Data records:

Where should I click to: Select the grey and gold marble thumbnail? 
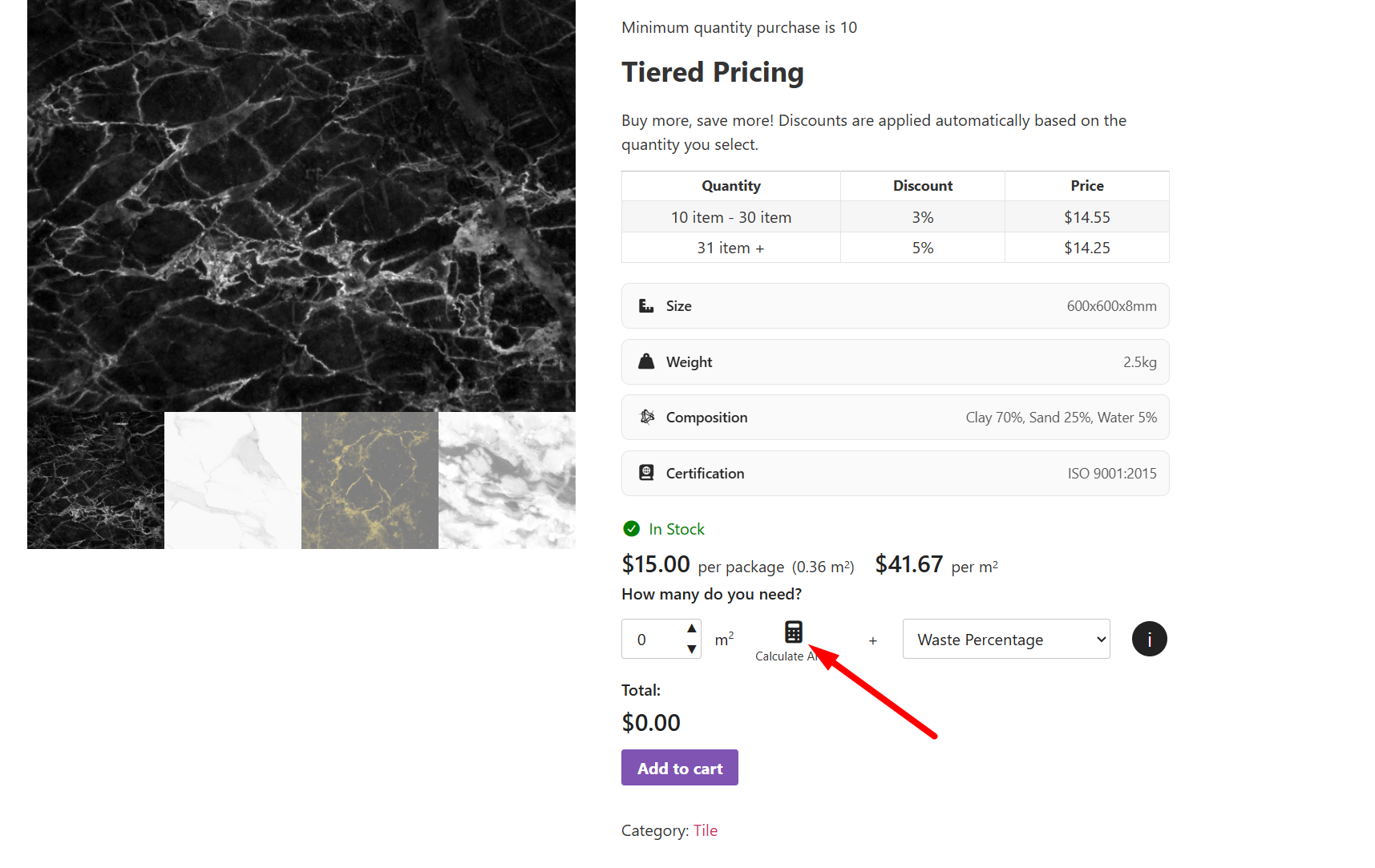coord(370,481)
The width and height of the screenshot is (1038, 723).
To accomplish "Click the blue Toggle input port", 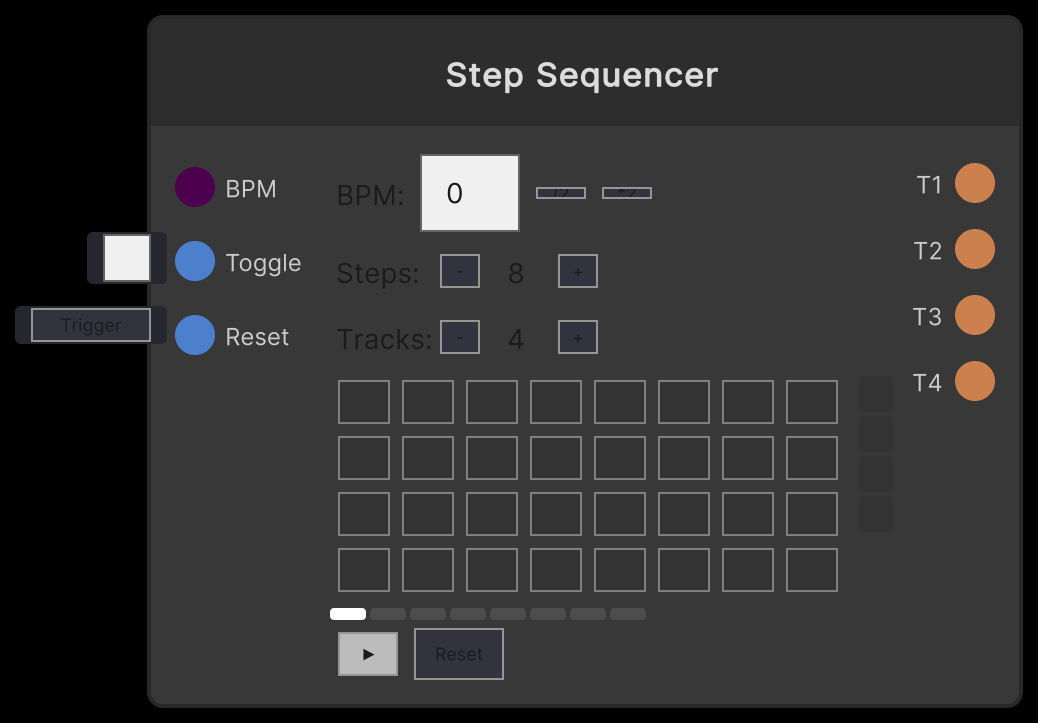I will pyautogui.click(x=194, y=262).
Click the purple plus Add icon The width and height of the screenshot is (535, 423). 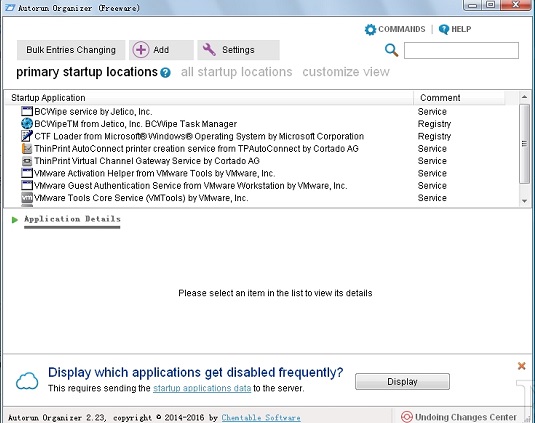141,50
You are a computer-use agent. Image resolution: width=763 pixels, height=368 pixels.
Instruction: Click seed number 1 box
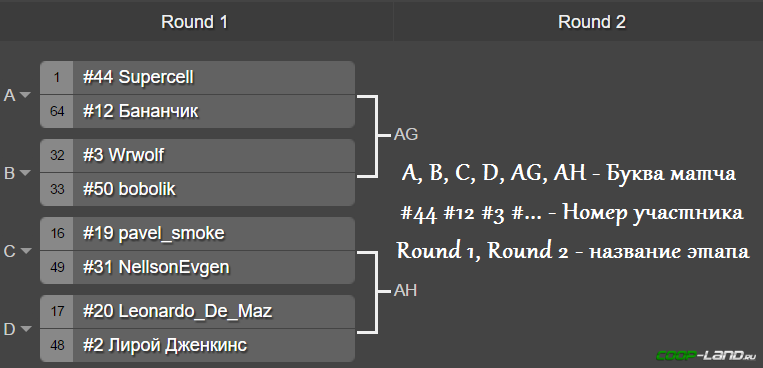(x=56, y=77)
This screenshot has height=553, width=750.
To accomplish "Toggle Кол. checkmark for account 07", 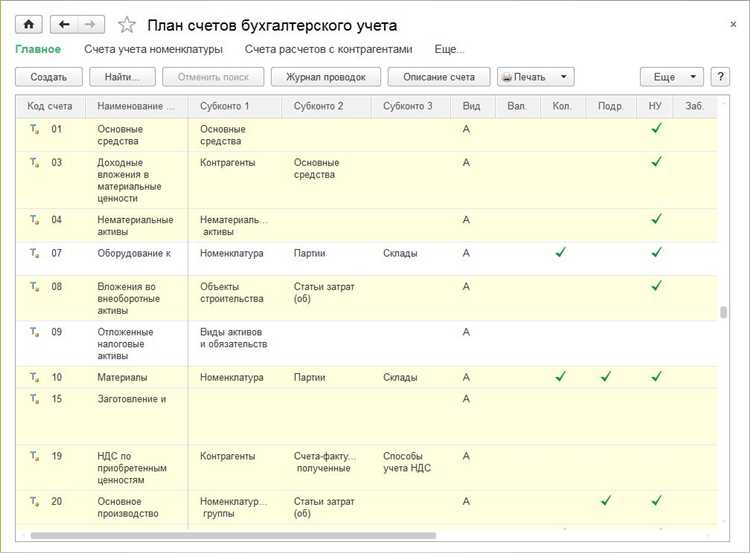I will [x=560, y=253].
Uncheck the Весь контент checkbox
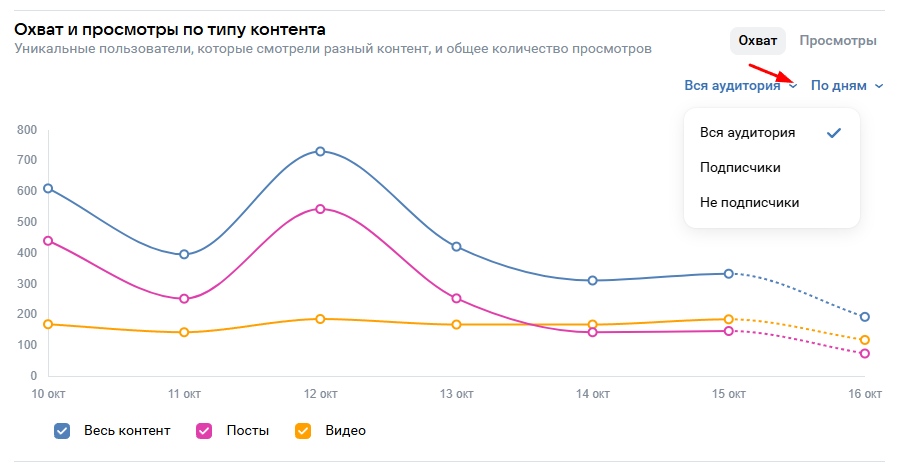900x464 pixels. pos(62,431)
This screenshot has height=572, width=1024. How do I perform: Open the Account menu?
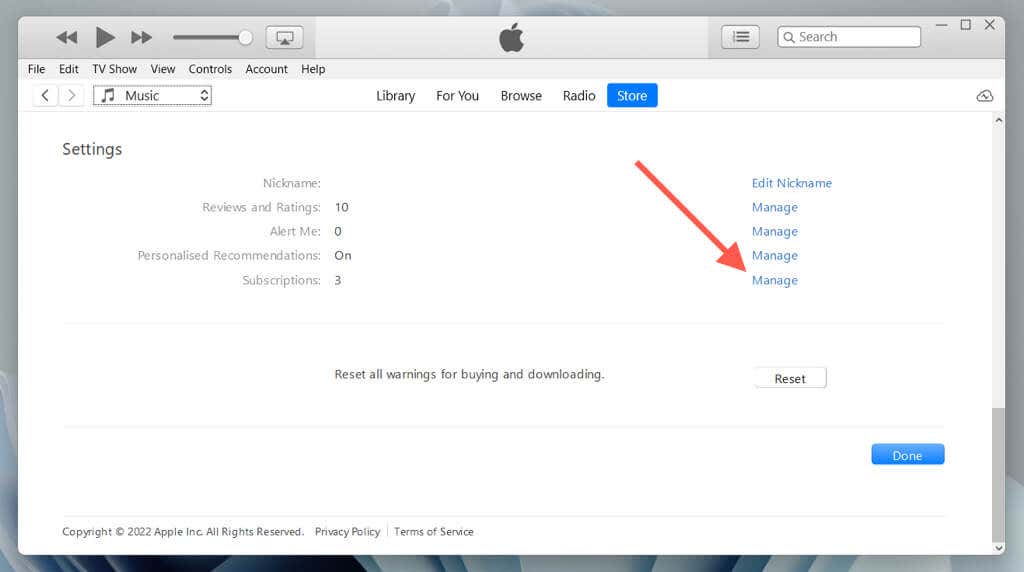[266, 69]
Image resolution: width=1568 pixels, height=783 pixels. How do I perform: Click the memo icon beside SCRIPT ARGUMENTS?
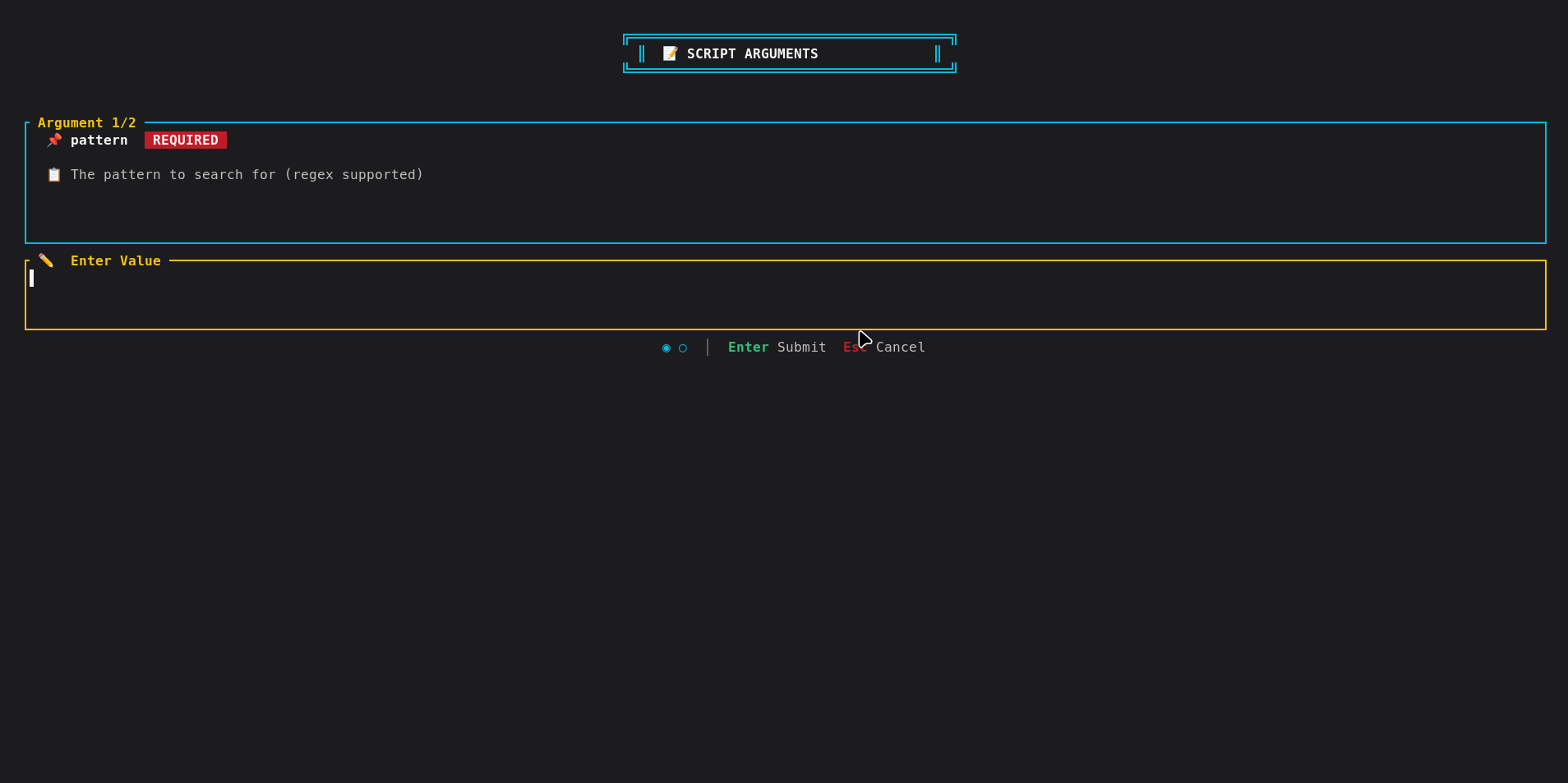tap(670, 53)
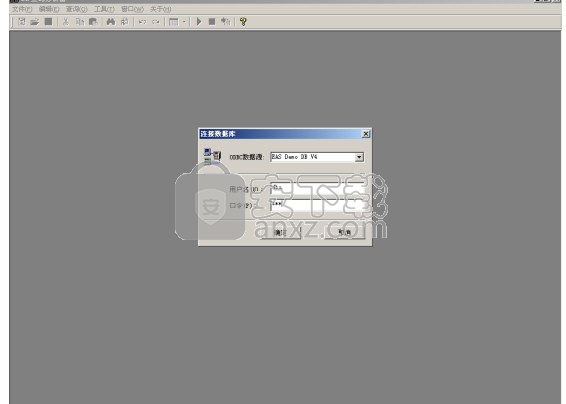Open the table view dropdown arrow in toolbar
566x404 pixels.
(184, 22)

Work instructions:
Exact text is required for the lines from the one with "Image resolution: width=1568" through the last line of the entries, both included. Omit pictures.

Result for this task:
Image resolution: width=1568 pixels, height=783 pixels. How do I perform: Click the memo icon beside SCRIPT ARGUMENTS?
tap(670, 53)
Open the table view dropdown arrow in toolbar
566x404 pixels.
(184, 22)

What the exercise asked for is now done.